The law also covers the subsequent transferee of a vehicle if it is acquired during the warranty period.
What is the manufacturer’s duty to repair?
If you have problems with your vehicle during the protection period, the manufacturer or dealer must be given a reasonable opportunity to fix the problem.
What is considered a “reasonable” number of repair attempts?
Under Ohio law, the manufacturer is presumed to have had a reasonable opportunity to repair your vehicle if:
- The same nonconformity has been subject to repair three or more times and continues to exist;
- The vehicle is out of service by reason of repair for a cumulative total of thirty or more calendar days;
- There have been eight or more attempts to repair any nonconformity that substantially impairs the use and value of the motor vehicle to the consumer (Note: this is unique to Ohio’s lemon law – most lemon laws provide for a certain amount of repair attempts, usually three or four, to the same nonconformity);
- There has been at least one attempt to repair a nonconformity that results in a condition that is likely to cause death or serious bodily injury if the vehicle is driven, and the nonconformity continues to exist.
The repair attempts may extend beyond the protection period.
What is the manufacturer’s duty to replace or repurchase a vehicle?
Once it is clear that your vehicle has not been fixed, the manufacturer must, at your option, replace the vehicle with an acceptable new vehicle or repurchase the vehicle. It is important to note that Ohio law gives the consumer an option to choose between a replacement or repurchase remedy. (Most other lemon laws provide that the consumer cannot be forced to take a replacement but do not allow the consumer to choose between the two – meaning a consumer cannot choose a replacement instead of a repurchase.)
In the case of a purchased vehicle, the refund consists of:
- The contract price, plus the costs for transportation, undercoating, dealer-installed options and accessories, dealer services, preparation, and delivery charges.
- The costs for financing and credit insurance, as well as any warranty and service charges.
- Taxes and any other government charges, including state sales tax, license fees, and registration fees.
In the case of a lease:
- The down payment, security deposit, taxes, title fees, all monthly lease payments, and the residual value of the vehicle.
- All finance, credit insurance, warranty, and service contract charges.
- Any fees charged by the lender or lessor for making or canceling the loan or lease.
In addition, for both purchased and leased vehicles, all incidental expenses incurred as a result of the nonconformity, such as charges for towing, vehicle rental, meals, and lodging, must be reimbursed.
Can a dealership sell a repaired lemon?
In Ohio, lemons returned to the manufacturer or dealer can be resold unless they were returned for a problem that could cause death or serious injury. The manufacturer must brand the vehicle as a buyback, provide a fair warning notice as to why it was returned, and warranty protection.

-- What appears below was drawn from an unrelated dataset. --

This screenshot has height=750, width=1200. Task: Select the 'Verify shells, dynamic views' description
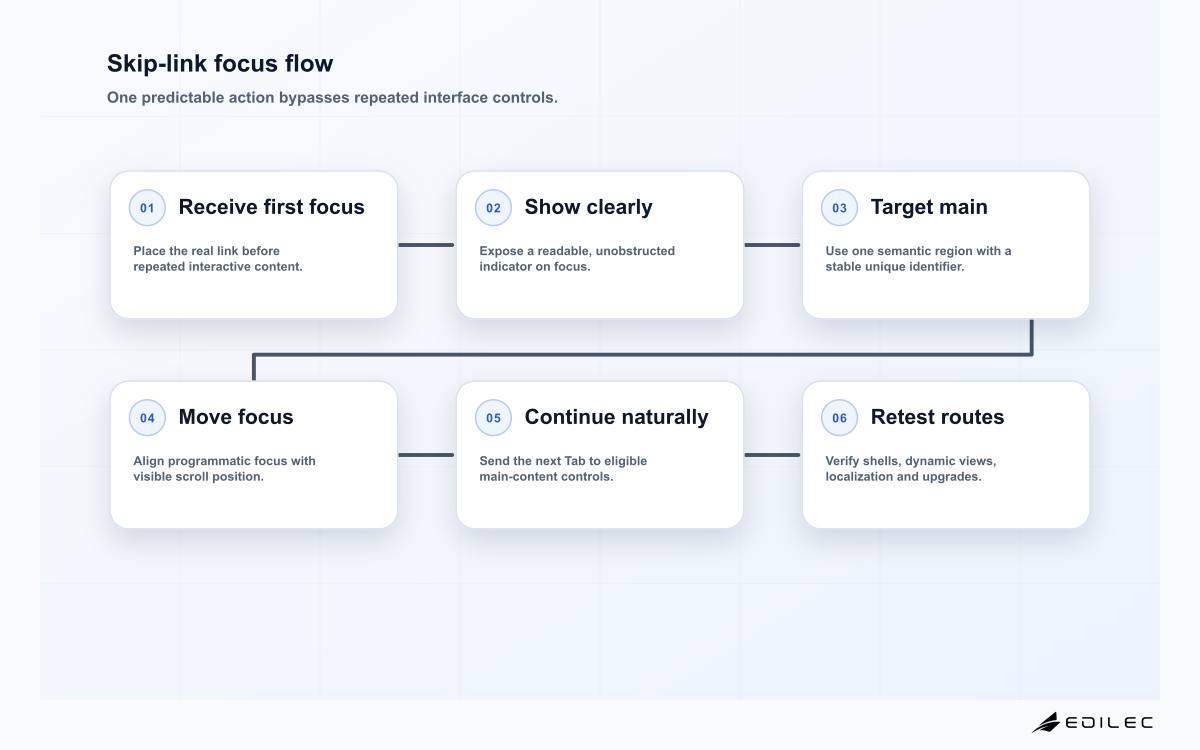click(911, 469)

If you buy a returned lemon, your legal protection differs from that of a new-car buyer. The notice, warranty, and title brand serve as your warning that you are buying a vehicle that was returned as a lemon.
Dispute resolution - how can BBB AUTO LINE help?

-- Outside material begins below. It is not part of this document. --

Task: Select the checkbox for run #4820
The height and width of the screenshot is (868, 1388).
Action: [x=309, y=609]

If you have an unresolved warranty dispute in Ohio, BBB AUTO LINE may be able to help.
- If the manufacturer uses BBB AUTO LINE or an arbitration program that has been certified by the Ohio attorney general, you must use that program before filing a lawsuit.

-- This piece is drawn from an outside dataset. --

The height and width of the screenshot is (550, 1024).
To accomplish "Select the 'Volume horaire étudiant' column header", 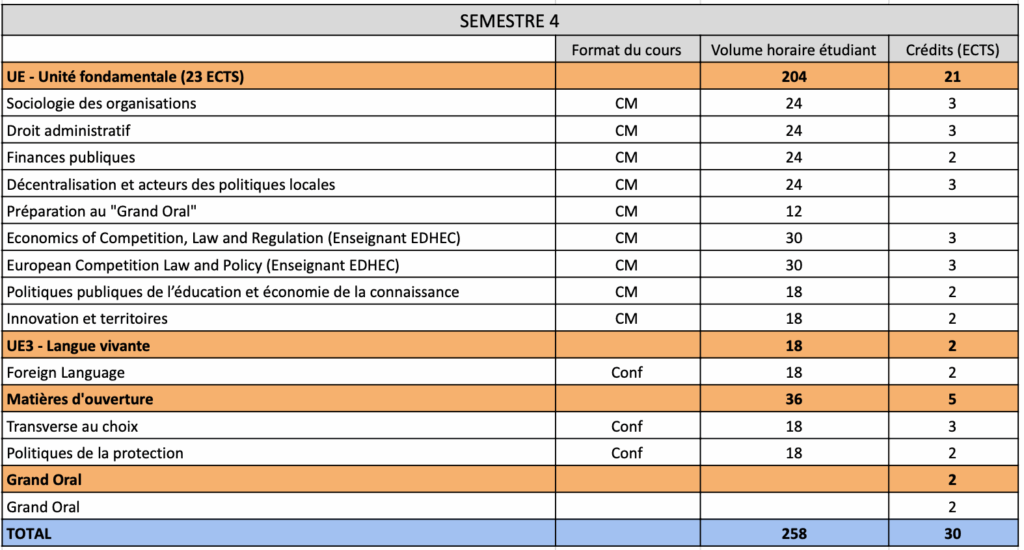I will click(793, 50).
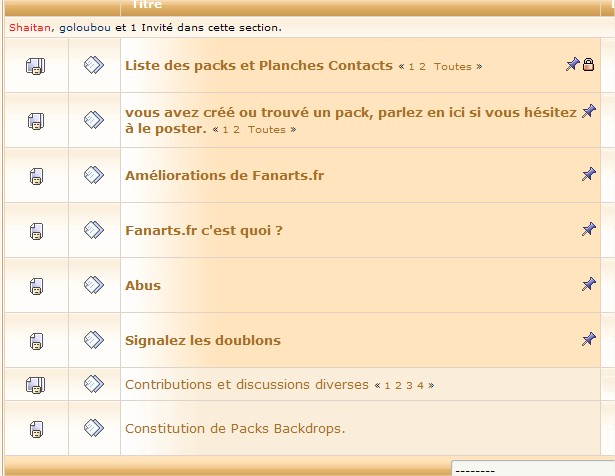Image resolution: width=615 pixels, height=476 pixels.
Task: Click the pin icon on the Abus thread
Action: (589, 285)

- Whether or not an arbitration program has been certified, decisions reached through arbitration are binding only when a consumer accepts the decision.
- If you’re unhappy with the outcome of the arbitration, you may bring a civil action in court as long as the suit is filed within five years of the delivery of the vehicle.
BBB AUTO LINE is one of the largest and longest-running out-of-court dispute resolution programs in the United States. For the past 40 years, we have helped consumers and businesses resolve vehicle warranty, lemon law, and class action disputes in a hassle-free, timely, and cost-effective manner.